AIKIDO-2025-10226

spring-cloud-config-server is vulnerable to Authentication bypass

Authentication bypassCVE-2025-22232

Medium Risk

This Affects:

spring-cloud-config-server

2.0.0 - 3.1.9

Fixed in 3.1.10

4.0.0 - 4.0.9

Fixed in 4.0.10

4.1.0 - 4.1.5

Fixed in 4.1.6

4.2.0 - 4.2.0

Fixed in 4.2.1

TL;DR

Affected versions of Spring Cloud Config Server may fail to use the Vault token provided by clients via the X-CONFIG-TOKEN header when interacting with Vault. This occurs if Spring Vault is on the classpath and the application uses a SessionManager implementation like LifecycleAwareSessionManager or SimpleSessionManager, which persist the first retrieved token. As a result, even when clients supply a different token in subsequent requests, the server continues to use the initially cached token, potentially leading to authorization issues or unintended access.

Who does this affect?

You are affected if you are using a version that falls within the vulnerable range.

Background info

spring-cloud-config-server is vulnerable to Authentication bypass in versions 4.2.0 - 4.2.0, 4.1.0 - 4.1.5, 4.0.0 - 4.0.9 and 2.0.0 - 3.1.9.

How to fix this

Upgrade the org.springframework.cloud:spring-cloud-config-server library to a patch version.
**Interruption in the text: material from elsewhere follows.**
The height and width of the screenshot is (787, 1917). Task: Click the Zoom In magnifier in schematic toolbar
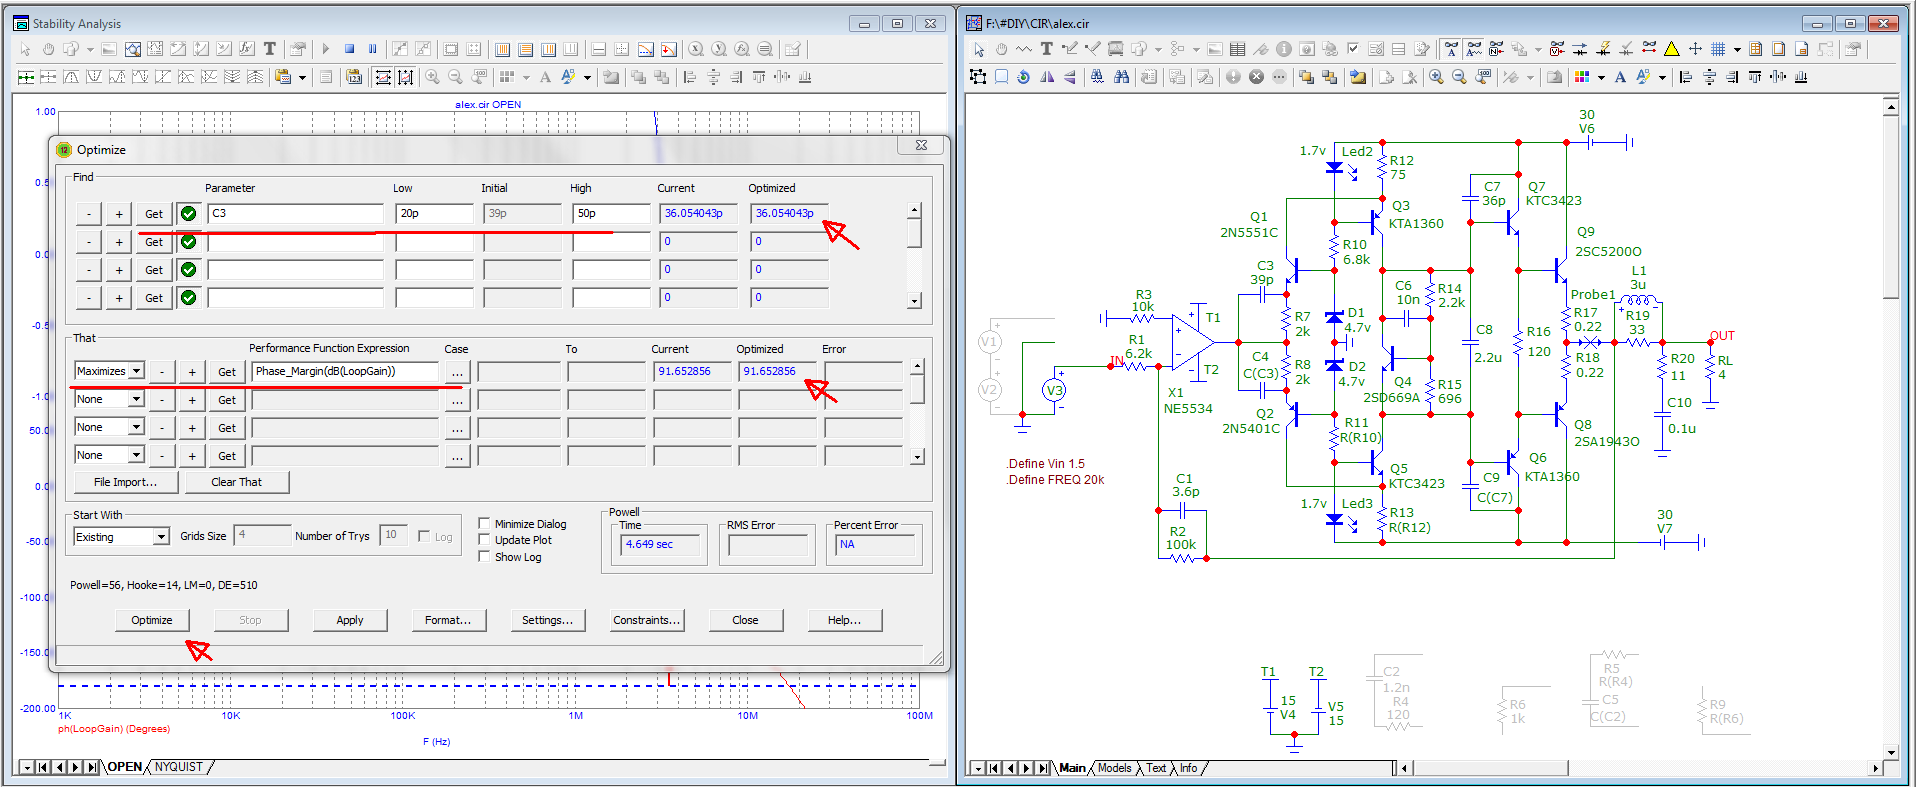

If you cannot upgrade, either remove Spring Vault from the classpath if unused, or implement a custom SessionManager that does not persist the Vault token and register it as a bean in a @Configuration class. Spring Cloud Config 3.0.x and 2.2.x are no longer under open source or commercial support. Users of these versions are encouraged to upgrade to a supported version. The lowest patched open source supported version is version 4.1.6.